What to work on
Below are the records; give again exactly the line with "This screenshot has width=1270, height=952.", the line with "The width and height of the screenshot is (1309, 924).", and each line that lies between them, and nothing besides.

(Stored items)
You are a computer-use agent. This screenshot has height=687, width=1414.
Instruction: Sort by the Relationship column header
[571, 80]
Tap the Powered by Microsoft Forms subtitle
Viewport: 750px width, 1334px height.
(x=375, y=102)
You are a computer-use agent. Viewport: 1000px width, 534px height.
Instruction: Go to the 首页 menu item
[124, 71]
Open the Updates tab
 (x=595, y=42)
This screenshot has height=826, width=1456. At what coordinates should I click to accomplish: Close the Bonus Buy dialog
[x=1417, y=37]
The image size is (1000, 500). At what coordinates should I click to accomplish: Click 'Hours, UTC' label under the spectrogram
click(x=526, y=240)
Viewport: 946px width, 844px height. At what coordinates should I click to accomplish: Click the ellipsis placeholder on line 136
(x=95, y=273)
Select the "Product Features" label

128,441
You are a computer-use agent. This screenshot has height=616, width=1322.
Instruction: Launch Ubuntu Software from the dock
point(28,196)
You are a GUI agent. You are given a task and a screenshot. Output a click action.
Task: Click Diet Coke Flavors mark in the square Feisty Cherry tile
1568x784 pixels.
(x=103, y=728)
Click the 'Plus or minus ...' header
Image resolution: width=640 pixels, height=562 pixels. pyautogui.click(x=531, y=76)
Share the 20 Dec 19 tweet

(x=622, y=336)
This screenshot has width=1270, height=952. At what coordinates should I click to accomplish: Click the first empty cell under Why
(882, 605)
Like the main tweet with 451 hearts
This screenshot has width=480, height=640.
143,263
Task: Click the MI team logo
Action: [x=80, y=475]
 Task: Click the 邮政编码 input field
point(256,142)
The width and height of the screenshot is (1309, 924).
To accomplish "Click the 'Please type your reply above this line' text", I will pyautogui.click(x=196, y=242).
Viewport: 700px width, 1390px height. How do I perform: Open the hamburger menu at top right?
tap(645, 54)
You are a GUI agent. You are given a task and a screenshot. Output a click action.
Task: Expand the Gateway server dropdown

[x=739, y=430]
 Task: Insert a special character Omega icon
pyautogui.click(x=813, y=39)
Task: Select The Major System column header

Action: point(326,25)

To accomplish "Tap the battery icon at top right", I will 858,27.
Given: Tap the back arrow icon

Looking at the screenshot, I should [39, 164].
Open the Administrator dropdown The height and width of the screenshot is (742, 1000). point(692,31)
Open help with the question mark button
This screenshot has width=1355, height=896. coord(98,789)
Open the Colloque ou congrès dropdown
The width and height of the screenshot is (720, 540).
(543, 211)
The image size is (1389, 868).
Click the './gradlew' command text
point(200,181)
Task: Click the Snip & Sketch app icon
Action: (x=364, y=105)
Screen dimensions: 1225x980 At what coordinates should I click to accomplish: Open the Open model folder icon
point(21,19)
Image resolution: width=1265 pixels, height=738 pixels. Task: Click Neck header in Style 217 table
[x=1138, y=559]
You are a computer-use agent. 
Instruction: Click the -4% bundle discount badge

Written answer
This screenshot has width=1270, height=952. At what coordinates should I click to accomplish: Click the first empty cell under Why
(882, 605)
Like the main tweet with 451 hearts
This screenshot has width=480, height=640.
143,263
Task: Click the MI team logo
Action: [x=80, y=475]
 Task: Click the 邮政编码 input field
point(256,142)
The width and height of the screenshot is (1309, 924).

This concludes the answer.